A suicide bomber blew up a car packed with explosives near an entrance to the Afghan capital's airport on Friday, killing two Afghan soldiers and wounding a dozen people, allied forces and witnesses said.
The blast occurred at the Nato controlled side of the combined civil and military airport, they said. An Afghan airport official said civilian flights to and from the airport continued as normal. Hours after the suicide attack, a mortar raid aimed at a US base in the eastern province of Kunar killed at least 10 Afghan civilians, including women and children, a provincial official said.
Taliban guerrillas who are fighting Western troops and the Afghan government claimed responsibility for the Kabul suicide attack, the latest in a spree over the past 19 months - the bloodiest period since the Taliban were driven from power in 2001. "The bomber was in a car and tried to get into the airport through an entrance under the control of ISAF," said senior police official Ali Shah Paktiawal, referring to Nato's International Security Assistance Force.
The bomber crashed his car into an armoured Nato vehicle, and the explosives detonated a while later, said an Afghan soldier who witnessed the attack.

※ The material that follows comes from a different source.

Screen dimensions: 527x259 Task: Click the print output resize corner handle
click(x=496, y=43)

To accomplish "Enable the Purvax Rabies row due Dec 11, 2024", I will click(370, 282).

ISAF said two Afghan soldiers were killed and five alliance soldiers in the vehicle were wounded in the blast. Four Afghan troops and at least two civilians were also wounded.
The last suicide attack in Kabul occurred a fortnight ago and was aimed at a Nato convoy. Three alliance soldiers were wounded in that attack. Copying Iraqi insurgents' tactics, the Taliban largely rely on suicide attacks and roadside bombs as part of their campaign against the Afghan government and foreign troops.
US-led coalition forces have clashed with Taliban fighters almost daily in the south, where the insurgents are most active, and say they have killed hundreds in recent months. On Friday, six Taliban guerrillas were killed in an operation involving US soldiers in Ghazni province, a provincial official there said.
Later in the day, six mortar rounds hit a residential area close to a US base in Chawki district in Kunar province, which lies close to the border with Pakistan, district chief Mohammad Zahir said. "So far we have seen 10 dead bodies. There are perhaps more. Our search is continuing," Zahir said by telephone.
A US military spokesman confirmed the mortar bomb attack, but said none of the rounds fell inside the base. He had no information about any civilian casualties. The Taliban could not be reached for comment.